Ook de eredienst zou dan tot een apart werk worden en het is een bekend feit, dat zowel de aestheet, die van zijn weke­lijkse arbeid is ontslagen, als ook de natuurvriend, de sportsman en de vrij-religieuze beminnaar van eenzame bespiege­lingen, tot en met de gewone burgerman, die na de in­spanning van de week en bovenal na die van de Zaterdag­avond er op uit is om goed uit te slapen en zich ’s morgens rustig te scheren, dat deze allen de grootste bezwaren hebben tegen de kerkgang als een noodzakelijk element van deze vrije dag. De eredienst op zichzelf en als zodanig is dan net als al het andere een werk, waarvan hij meent, dat hij het ook kan nalaten. En het kind der wereld, dat dit werk gaarne nalaat, heeft er misschien een fijne neus voor, dat het niet zuiver toegaat, wanneer men hem het in acht nemen van de rustdag nu juist in de vorm van dit werk wil opdringen.
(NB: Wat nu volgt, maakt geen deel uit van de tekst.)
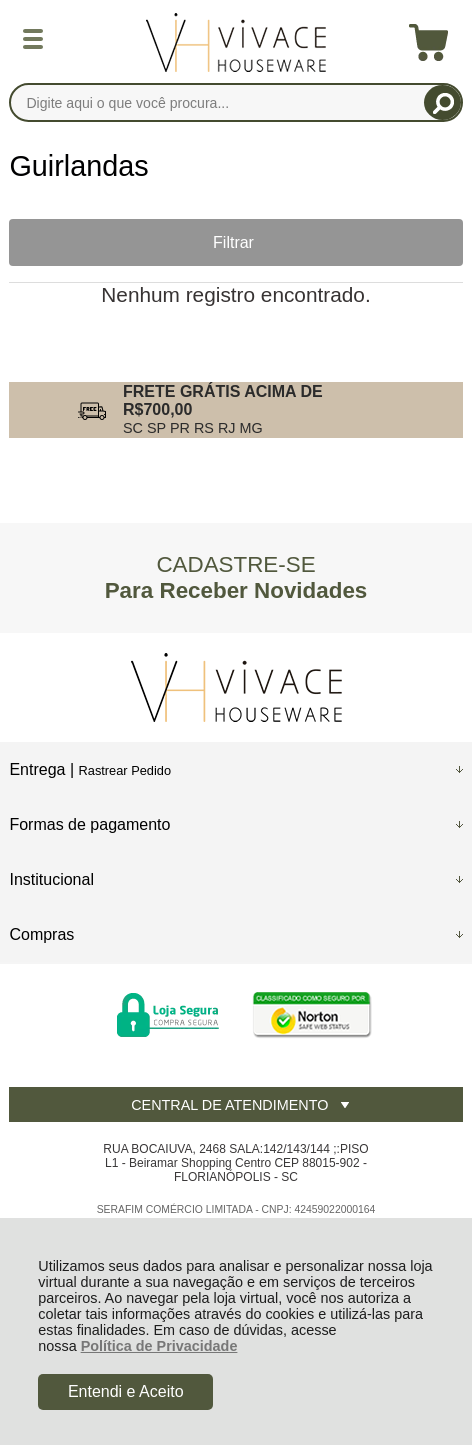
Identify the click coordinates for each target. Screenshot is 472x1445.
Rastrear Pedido (125, 770)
Alleen dan kan men dit werk niet nalaten, als men door Gods gebod is gesteld voor de eis van het prijsgevend geloof aan Hem; voor de eis om vrij te worden voor Hem en zijn dienst en daarom ook vrij te zijn van zichzelf en dan ook vrij voor zichzelf, vrij van eigen arbeid en vrij voor de eredienst. Wan­neer het evangelie, de blijde boodschap, doorbreekt en zich in dit gebod doet gelden, wanneer de geschiedenis van het heil en van het komende Rijk in al haar volheid daarin te horen is, wanneer de mens het als een uitnodiging verstaat om zich aan Gods genade vast te houden en daarin verheugd te zijn, dan zal die mens zich ook bij de gemeente scharen, dan zal hij zeker des Zondags naar de kerk gaan en zo zal hij ook zeker zichzelf en de anderen rust van het werk gunnen.